BFM Business

Dialogue de sourds entre l'Allemagne et la Grèce

Wolfgang Schäuble à gauche et Yanis Varoufakis à droite.

Wolfgang Schäuble à gauche et Yanis Varoufakis à droite. - Odd Andersen - AFP

Le ministre des Finances grec Yanis Varoufakis a rencontré son homologue allemand Wolfgang Schäuble, ce jeudi 5 février. Les deux hommes ne sont même pas parvenus à s'accorder sur le fait d'être en désaccord.

La relation entre l'Allemagne et la Grèce est loin d'être un long fleuve tranquille. La rencontre entre les ministres grecs et allemands des Finances, ce jeudi 5 février, l'a illustré à merveille.

Yanis Varoufakis et Wolfgang Schäuble ont ainsi constaté lors d'une conférence de presse leur désaccord sur de nombreux points.

Des désaccords sur les désaccords

"Nous ne sommes pas encore vraiment d'accord sur ce que nous devons faire maintenant", a reconnu Wolfgang Schäuble à l'issue d'un entretien avec son homologue grec, mais "nous sommes tombés d'accord sur le fait que nous ne sommes pas d'accord", a-t-il dit, en anglais pour ce dernier bout de phrase ("we agreed to disagree").

Yanis Varoufakis, qui achève sa tournée européenne par cette étape cruciale à Berlin, n'est même pas allé jusque-là. "De mon point de vue, nous ne sommes même pas tombés d'accord sur le fait de ne pas être d'accord", a-t-il dit, "nous sommes d'accord pour commencer des délibérations, en tant que partenaires, avec une orientation commune vers une solution commune aux problèmes européens".

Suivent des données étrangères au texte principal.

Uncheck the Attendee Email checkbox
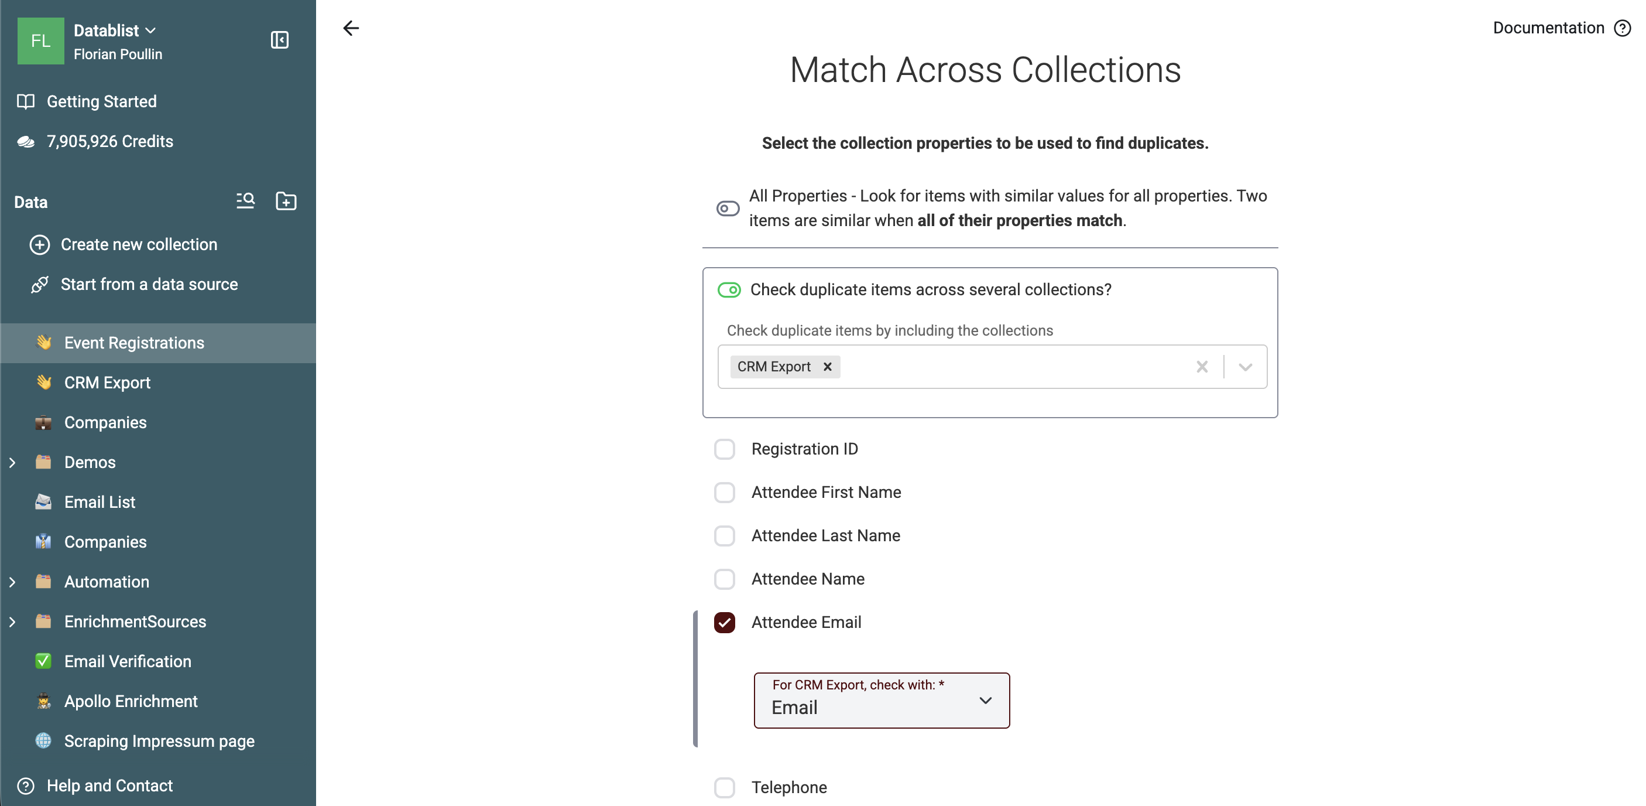 pos(725,622)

La rencontre de jeudi, première rencontre germano-grecque depuis l'accession de la gauche radicale au pouvoir à Athènes, n'était pas là pour apporter des solutions, ont précisé les deux hommes.

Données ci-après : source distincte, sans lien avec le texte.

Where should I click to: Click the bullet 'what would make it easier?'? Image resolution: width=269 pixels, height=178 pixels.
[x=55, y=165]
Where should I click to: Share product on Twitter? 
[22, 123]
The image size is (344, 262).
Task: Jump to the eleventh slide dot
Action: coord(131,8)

La troïka comme interlocuteur

Un effacement partiel de la dette hellène n'est "pas d'actualité" et n'était pas sur la table, ont souligné les deux ministres. Yanis Varoufakis a affirmé que la Grèce faisait "tout pour éviter" le défaut de paiement, en pleine tentative de renégociation de son énorme dette et au lendemain d'une décision de la BCE qui complique le financement des banques grecques et de l'Etat grec.

L'institution monétaire de Francfort a annoncé mercredi soir la fin d'un régime de faveur qui permettait aux banques grecques de se refinancer auprès d'elle en fournissant comme garanties des obligations émises par Athènes, des titres de moindre qualité que ceux que la BCE accepte normalement.

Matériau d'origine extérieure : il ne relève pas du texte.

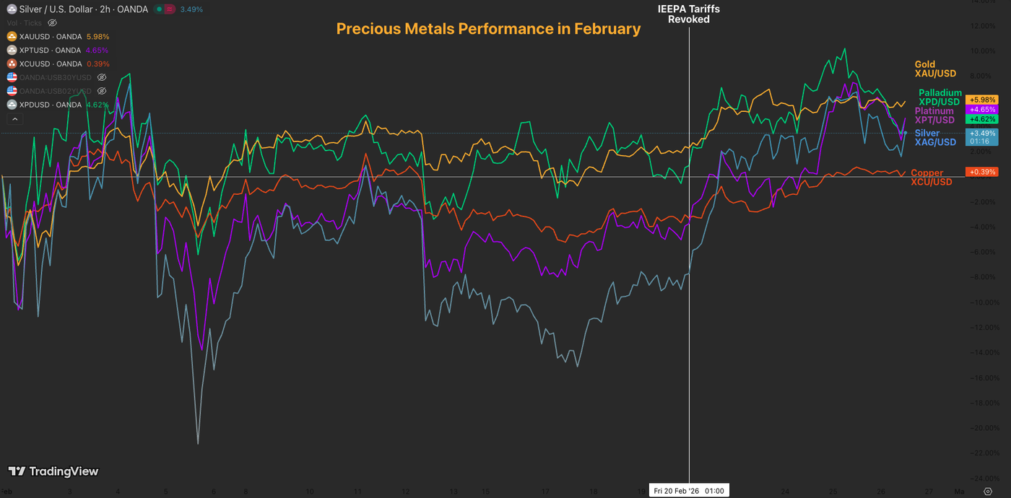Select the gold bars icon beside XAUUSD
1011x498 pixels.
click(12, 36)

Wolfgang Schäuble a estimé que les discussions sur la dette grecque "devaient être conduites" avec la troïka rassemblant ses créanciers publics, soit la Commission européenne, la BCE et le Fonds monétaire international (FMI), écartant l'idée d'un changement d'interlocuteur. Athènes, très remonté contre la troïka, ne veut plus y avoir à faire. Inflexible défenseur de la rigueur budgétaire en Europe, le grand argentier allemand a confié n'avoir "pas pu cacher son scepticisme" à son homologue sur certaines mesures annoncées par le nouveau gouvernement grec, qui ne vont "pas forcément dans la bonne direction".